++++ Extracted records ++++
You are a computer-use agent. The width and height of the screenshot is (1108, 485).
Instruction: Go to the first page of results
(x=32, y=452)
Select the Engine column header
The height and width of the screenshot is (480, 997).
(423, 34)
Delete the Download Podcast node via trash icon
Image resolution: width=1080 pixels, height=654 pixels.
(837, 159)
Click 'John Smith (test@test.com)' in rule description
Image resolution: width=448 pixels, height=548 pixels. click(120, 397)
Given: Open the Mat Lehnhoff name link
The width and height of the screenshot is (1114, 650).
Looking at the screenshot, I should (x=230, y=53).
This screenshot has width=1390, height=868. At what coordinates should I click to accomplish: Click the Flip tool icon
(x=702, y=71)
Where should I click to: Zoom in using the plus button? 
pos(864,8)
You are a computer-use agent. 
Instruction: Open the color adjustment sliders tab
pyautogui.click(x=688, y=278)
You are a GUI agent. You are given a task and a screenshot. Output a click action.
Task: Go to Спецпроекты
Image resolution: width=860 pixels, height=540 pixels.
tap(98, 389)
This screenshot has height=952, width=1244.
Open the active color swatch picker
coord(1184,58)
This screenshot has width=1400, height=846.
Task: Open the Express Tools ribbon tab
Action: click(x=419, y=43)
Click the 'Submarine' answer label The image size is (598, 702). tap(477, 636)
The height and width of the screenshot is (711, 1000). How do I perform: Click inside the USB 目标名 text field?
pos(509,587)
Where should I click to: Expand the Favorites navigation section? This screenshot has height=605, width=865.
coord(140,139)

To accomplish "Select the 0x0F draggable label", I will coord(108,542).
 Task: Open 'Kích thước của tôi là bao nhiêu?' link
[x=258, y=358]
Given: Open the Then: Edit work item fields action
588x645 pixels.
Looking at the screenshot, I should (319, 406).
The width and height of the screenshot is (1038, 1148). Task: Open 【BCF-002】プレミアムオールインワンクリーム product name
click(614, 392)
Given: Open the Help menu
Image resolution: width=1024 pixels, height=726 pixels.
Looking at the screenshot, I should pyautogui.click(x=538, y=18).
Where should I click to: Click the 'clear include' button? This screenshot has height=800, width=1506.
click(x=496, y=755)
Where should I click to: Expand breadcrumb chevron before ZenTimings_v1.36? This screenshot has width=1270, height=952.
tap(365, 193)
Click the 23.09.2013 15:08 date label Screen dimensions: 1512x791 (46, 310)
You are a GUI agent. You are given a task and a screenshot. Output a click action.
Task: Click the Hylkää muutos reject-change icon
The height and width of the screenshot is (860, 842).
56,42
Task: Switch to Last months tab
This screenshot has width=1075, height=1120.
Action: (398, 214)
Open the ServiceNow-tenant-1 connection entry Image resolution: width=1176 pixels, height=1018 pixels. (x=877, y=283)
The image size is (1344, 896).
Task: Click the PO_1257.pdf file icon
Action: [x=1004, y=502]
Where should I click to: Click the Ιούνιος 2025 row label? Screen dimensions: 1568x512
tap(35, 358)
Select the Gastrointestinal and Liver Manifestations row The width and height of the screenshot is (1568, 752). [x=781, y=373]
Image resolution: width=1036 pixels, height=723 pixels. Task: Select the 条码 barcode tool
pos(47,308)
++++
Action item: Repeat, without change, each line of the data above from the one that contains "Image resolution: width=1036" through the final line, counting both.

Expected answer:
Image resolution: width=1036 pixels, height=723 pixels. Task: Select the 条码 barcode tool
pos(47,308)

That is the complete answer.